Published online Nov 27, 2015. doi: 10.5313/wja.v4.i3.83
Peer-review started: May 7, 2015
First decision: June 4, 2015
Revised: August 23, 2015
Accepted: September 25, 2015
Article in press: September 28, 2015
Published online: November 27, 2015
Processing time: 211 Days and 23.1 Hours
Pheochromocytoma is a tumor that originates from either chromaffincells in adrenal medulla or in other paraganglia tissues of the sympathetic nervous system. The perioperative management is quite challenging especially in view of hemodynamic fluctuations. Pheochromocytoma is challenging in view of the impact of excessive and depleted catecholamines in the perioperative period. It requires a through preoperative evaluation and optimization with meticulous intraoperative management. The postoperative period requires vigilance to prevent any untoward complication. In this review we review these concepts based on recent evidence for an optimal outcome.

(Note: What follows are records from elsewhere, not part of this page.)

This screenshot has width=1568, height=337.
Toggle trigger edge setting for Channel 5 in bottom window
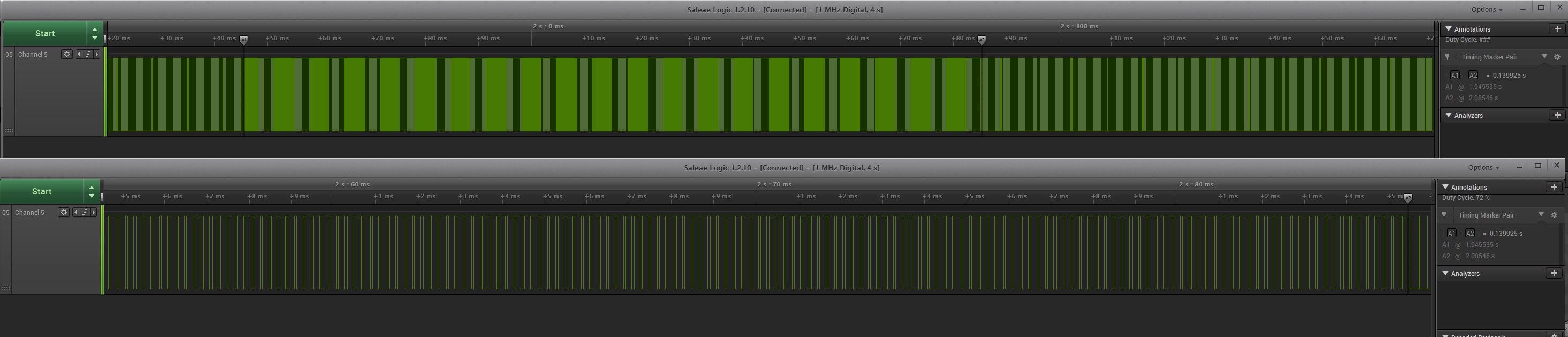pyautogui.click(x=85, y=212)
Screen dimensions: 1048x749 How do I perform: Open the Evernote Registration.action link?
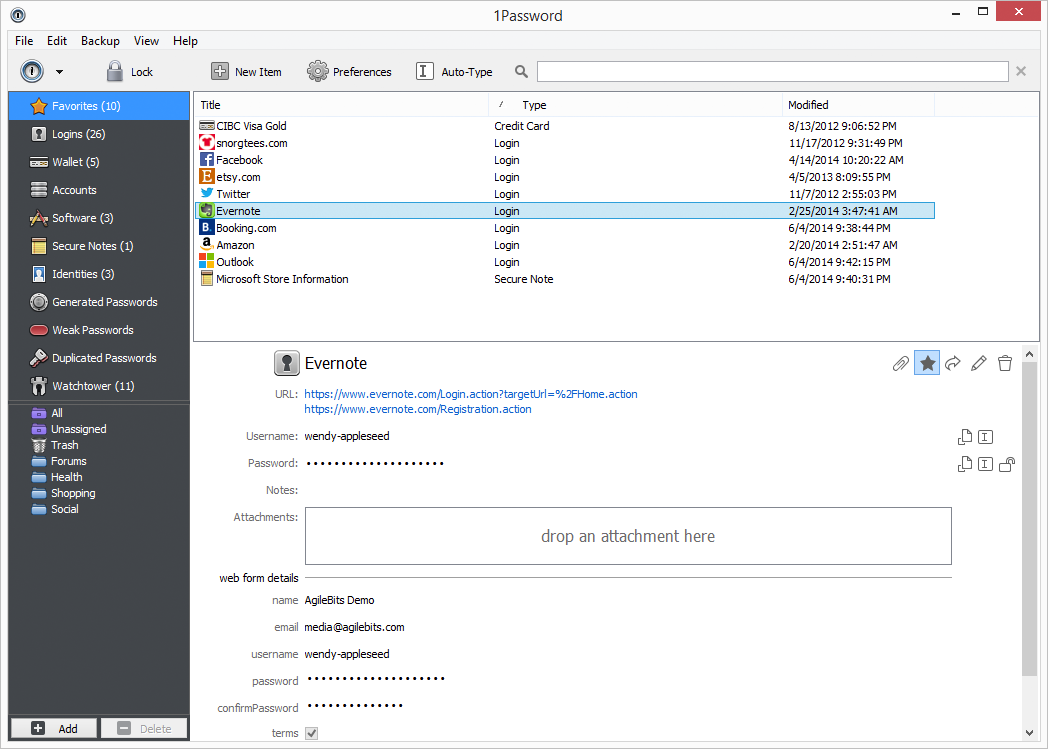(x=417, y=409)
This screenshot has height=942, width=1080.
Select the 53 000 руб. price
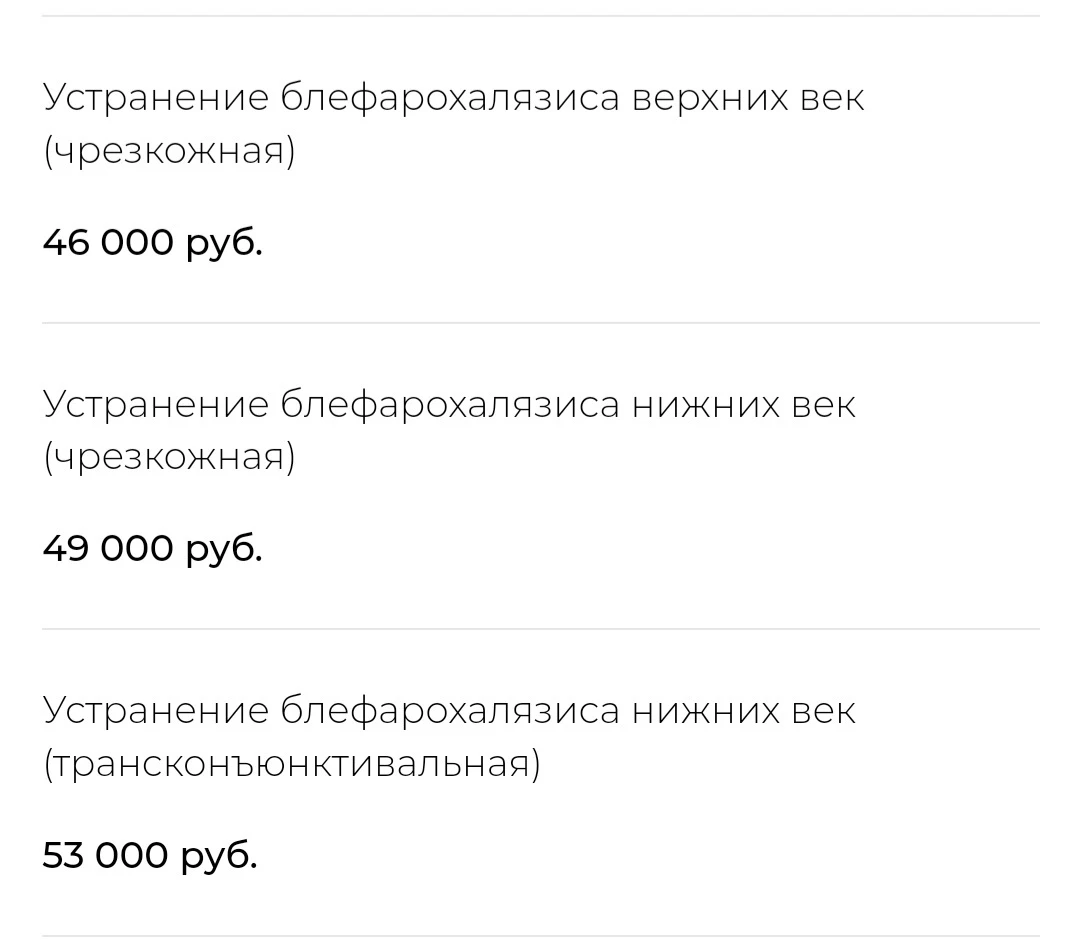click(x=150, y=855)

Core tip: The paper is a comprehensive review of the most important pathophysiological and diagnostic issues, preoperative optimization, and anesthesia management of pheochromocytoma. It describes advanced imaging and biochemical techniques for diagnosis and localisation. Once considered nightmare by anaesthesiologist, pheochromocytoma have improved outcome nowadays due to widely available vasoactive drugs, monitors and perioperative care. Also, availability of laparoscopic and robotic adrenal-sparing adrenalectomy has reduced hospital stay and hastened recovery.